READING PASSAGE |
* * * * *

# What is the best brand of Bale wrap to buy?



## DannyV (Jun 4, 2011)

I have looked all over the internet to find reviews on the best bale wrap to buy but could not find anything.

We are using a Tubline bale wrapper and for the past years we have used "Agriseal", and "Up North" brands, and both were awful.

I would really appreciate some opinions.


----------



## mlappin (Jun 25, 2009)

I'll look and see what the brand is we use, not so sure it matters as long as you get enough layers on.


----------



## rjmoses (Apr 4, 2010)

I've been using Tytan - no problems with it.

Ralph


----------



## nosliw (Feb 8, 2010)

I've heard Sunfilm being used with excellent results.


----------



## haybaler101 (Nov 30, 2008)

DannyV said:


> I have looked all over the internet to find reviews on the best bale wrap to buy but could not find anything.
> 
> We are using a Tubline bale wrapper and for the past years we have used "Agriseal", and "Up North" brands, and both were awful.
> 
> I would really appreciate some opinions.


I sold the Up North brand for 4 years until they quit making it. I had good luck with it on an Anderson inline wrapper. This what I told guys when I was selling it-- put 10 guys together and everyone of them will have one brand they love and another brand they dispise but none will agree which it is.


----------

* * * * *

WHAT IS ASKED |
Answer these questions from the bale wrap thread.
(a) Which make of bale wrapper does DannyV use?
(b) Which brand has rjmoses been using?
(c) For how many years did haybaler101 sell the Up North brand?
Rely solely on the bale wrap thread for your answers.

* * * * *

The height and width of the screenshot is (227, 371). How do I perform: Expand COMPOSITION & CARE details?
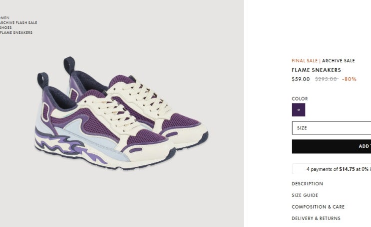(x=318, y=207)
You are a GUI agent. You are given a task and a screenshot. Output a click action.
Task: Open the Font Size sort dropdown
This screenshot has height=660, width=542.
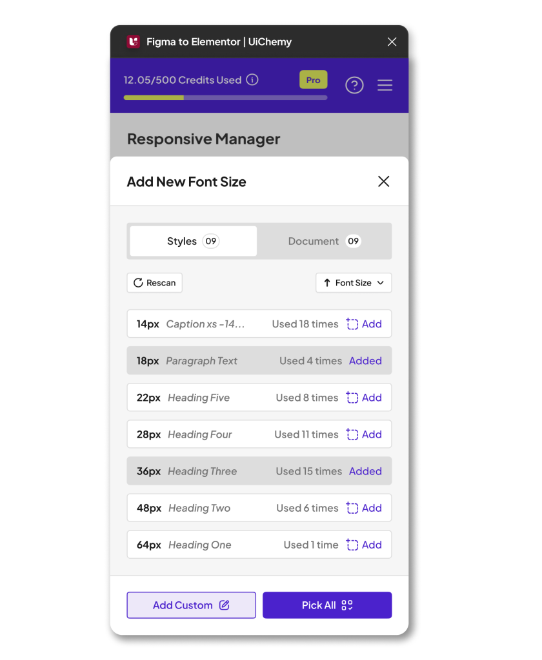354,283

* * * * *

FULL RESPONSE |
(a) Tubline
(b) Tytan
(c) 4 years